### Problem to work on
Once more, print the records exactly as given.

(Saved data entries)
------------------------------------------------------------------------

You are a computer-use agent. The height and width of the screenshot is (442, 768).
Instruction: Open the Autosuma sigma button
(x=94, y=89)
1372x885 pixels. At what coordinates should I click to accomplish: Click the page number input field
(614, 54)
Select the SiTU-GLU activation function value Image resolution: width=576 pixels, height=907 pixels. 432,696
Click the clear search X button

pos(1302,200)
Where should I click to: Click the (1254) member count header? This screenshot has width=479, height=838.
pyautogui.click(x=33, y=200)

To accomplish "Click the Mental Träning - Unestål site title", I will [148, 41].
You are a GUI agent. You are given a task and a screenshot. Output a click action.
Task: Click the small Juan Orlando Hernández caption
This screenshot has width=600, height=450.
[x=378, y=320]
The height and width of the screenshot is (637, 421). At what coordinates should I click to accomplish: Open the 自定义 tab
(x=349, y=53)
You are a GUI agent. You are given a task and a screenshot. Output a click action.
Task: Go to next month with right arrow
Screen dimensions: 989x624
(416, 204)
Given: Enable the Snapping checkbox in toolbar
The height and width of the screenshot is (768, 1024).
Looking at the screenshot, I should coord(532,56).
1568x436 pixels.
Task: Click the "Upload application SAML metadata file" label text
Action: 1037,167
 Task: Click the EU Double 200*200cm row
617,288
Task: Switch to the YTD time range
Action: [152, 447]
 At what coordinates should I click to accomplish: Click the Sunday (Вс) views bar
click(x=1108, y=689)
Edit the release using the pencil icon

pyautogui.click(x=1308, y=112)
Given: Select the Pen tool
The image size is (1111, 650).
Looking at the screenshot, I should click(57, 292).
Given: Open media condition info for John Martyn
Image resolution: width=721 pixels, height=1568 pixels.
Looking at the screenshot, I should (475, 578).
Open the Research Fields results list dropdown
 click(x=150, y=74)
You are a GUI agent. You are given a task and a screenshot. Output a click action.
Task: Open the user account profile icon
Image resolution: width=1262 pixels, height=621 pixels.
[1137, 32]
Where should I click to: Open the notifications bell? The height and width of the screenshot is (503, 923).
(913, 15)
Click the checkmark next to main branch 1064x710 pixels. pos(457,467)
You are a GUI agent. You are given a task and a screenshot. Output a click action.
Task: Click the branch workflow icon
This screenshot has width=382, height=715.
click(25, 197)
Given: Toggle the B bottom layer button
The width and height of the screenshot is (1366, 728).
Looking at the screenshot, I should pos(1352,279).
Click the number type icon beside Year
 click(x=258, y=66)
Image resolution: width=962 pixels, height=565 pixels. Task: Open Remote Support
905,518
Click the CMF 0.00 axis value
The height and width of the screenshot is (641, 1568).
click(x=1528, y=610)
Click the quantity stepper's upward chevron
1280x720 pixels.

------------------------------------------------------------------------

### Solution to the exercise
You are a computer-use agent. The height and width of the screenshot is (442, 768).
Instruction: Open the Autosuma sigma button
(x=94, y=89)
1372x885 pixels. At what coordinates should I click to accomplish: Click the page number input field
(614, 54)
Select the SiTU-GLU activation function value Image resolution: width=576 pixels, height=907 pixels. 432,696
Click the clear search X button

pos(1302,200)
Where should I click to: Click the (1254) member count header? This screenshot has width=479, height=838.
pyautogui.click(x=33, y=200)

To accomplish "Click the Mental Träning - Unestål site title", I will [148, 41].
You are a GUI agent. You are given a task and a screenshot. Output a click action.
Task: Click the small Juan Orlando Hernández caption
This screenshot has width=600, height=450.
[x=378, y=320]
The height and width of the screenshot is (637, 421). At what coordinates should I click to accomplish: Open the 自定义 tab
(x=349, y=53)
You are a GUI agent. You are given a task and a screenshot. Output a click action.
Task: Go to next month with right arrow
Screen dimensions: 989x624
(416, 204)
Given: Enable the Snapping checkbox in toolbar
The height and width of the screenshot is (768, 1024).
Looking at the screenshot, I should coord(532,56).
1568x436 pixels.
Task: Click the "Upload application SAML metadata file" label text
Action: 1037,167
 Task: Click the EU Double 200*200cm row
617,288
Task: Switch to the YTD time range
Action: [152, 447]
 At what coordinates should I click to accomplish: Click the Sunday (Вс) views bar
click(x=1108, y=689)
Edit the release using the pencil icon

pyautogui.click(x=1308, y=112)
Given: Select the Pen tool
The image size is (1111, 650).
Looking at the screenshot, I should click(57, 292).
Given: Open media condition info for John Martyn
Image resolution: width=721 pixels, height=1568 pixels.
Looking at the screenshot, I should (475, 578).
Open the Research Fields results list dropdown
 click(x=150, y=74)
You are a GUI agent. You are given a task and a screenshot. Output a click action.
Task: Open the user account profile icon
Image resolution: width=1262 pixels, height=621 pixels.
[1137, 32]
Where should I click to: Open the notifications bell? The height and width of the screenshot is (503, 923).
(913, 15)
Click the checkmark next to main branch 1064x710 pixels. pos(457,467)
You are a GUI agent. You are given a task and a screenshot. Output a click action.
Task: Click the branch workflow icon
This screenshot has width=382, height=715.
click(25, 197)
Given: Toggle the B bottom layer button
The width and height of the screenshot is (1366, 728).
Looking at the screenshot, I should pos(1352,279).
Click the number type icon beside Year
 click(x=258, y=66)
Image resolution: width=962 pixels, height=565 pixels. Task: Open Remote Support
905,518
Click the CMF 0.00 axis value
The height and width of the screenshot is (641, 1568).
click(x=1528, y=610)
Click the quantity stepper's upward chevron
1280x720 pixels.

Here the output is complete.